List of tasks >>
1. Answer these questions from the Ustica guide:
(a) According to the guide, what does "ustum" mean?
(b) What share of the island's population lives in the main town?
(c) What is the most popular activity along the coastline?
2. Write a continuation of the Ustica guide, beginning after its last sentence.

Extracted text >>
════════

Ustica Ultimate Guide 2021

Situated in the Tyrrhenian Ses’ waters, Ustica is known as the Black Pearl of the Mediterranean. This turtle-shaped island is of volcanic origin and is made of dark, solidified lava. The name Ustica is derived from ustum, a name given by the Romans meaning black rock. The main town (also the port) on the island is also called Ustica and is home to 90% of the population. Tourists have not yet overridden this Sicilian island. The port of Ustica is situated between two inlets near Capo Falconara. The Bourbons built a fortress on top of this mountain, and these ruins are visible even today.

This 2 sq. mile island is the oldest in the Sicilian outer archipelago, older than the Aeolian Islands. It is actually the top of a submerged volcano and thus has no sandy beaches. Its coastline comprises creeks, bays, and caves, and exploring this coastline on a boat is the most popular activity. Part of the island is a national park and is definitely one of Italy’s most beautiful islands, with crystal clear waters and exotics marine life. These waters attract snorkeling and scuba diving enthusiasts from around the world.

════════

Provided data >>

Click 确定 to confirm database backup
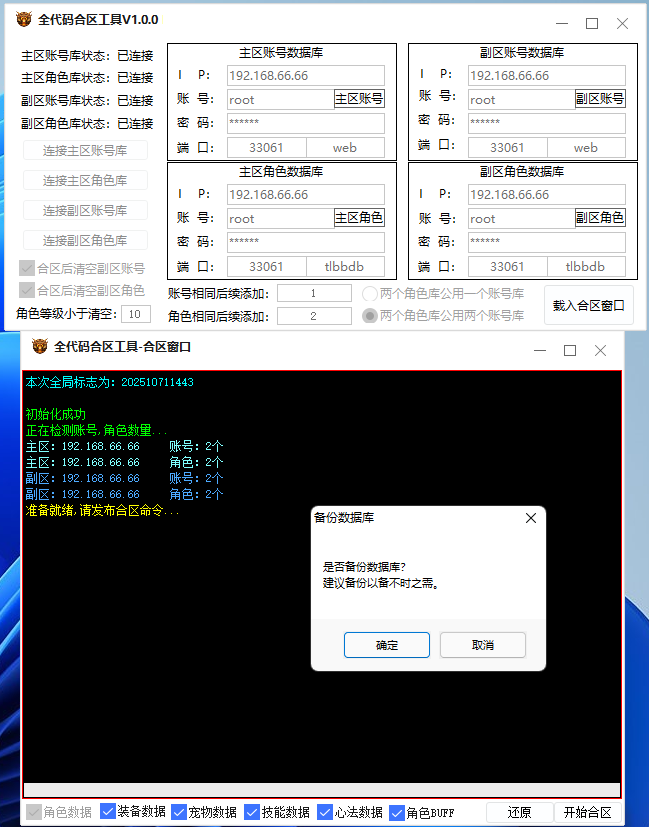Viewport: 649px width, 827px height. tap(386, 645)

════════

Task-by-task answers >>
1.
(a) Black rock.
(b) 90%.
(c) Exploring the coastline on a boat.

2.
Phoenicians, Greeks, and Bourbons have inhabited the island over the centuries. The Greeks called the island Osteodes (meaning ossuary) as a mark of remembrance for the 6,000 Carthaginians abandoned here. Pirates ransacked the island several times. In the 1050s, the island was a penal colony like Alcatraz and old Australia.

The island is very colorful almost all year round due to the wild flowering plants in bloom, except during July and August. You will also see figs, capers, grapes, prickly pears, wheat, and almond plantations.

Ustica, Italy

Getting There

You can take a ferry or hydrofoil from Palermo’s Stazione Marittima. The ferry ride takes two and a half hours and costs 12€. The hydrofoil takes just over an hour and costs 17€. There are several departures a day.

Getting Around

The best way to see the island is on foot. The locals are accommodating if you get lost. Some minibusses take you around the island. These leave from the town center every hour. You could also rent a bike for 28€ a day.

Things to do

Parco Marino Regionale

This is the first marine reserve in Italy, started in November 1986. These waters have always been free of pollution and are very popular with underwater photographers. Apart from some exotic fish and seaweeds, you will also get to see black corals. Plenty of turtles, red mullet, swordfish, and lobster are found here.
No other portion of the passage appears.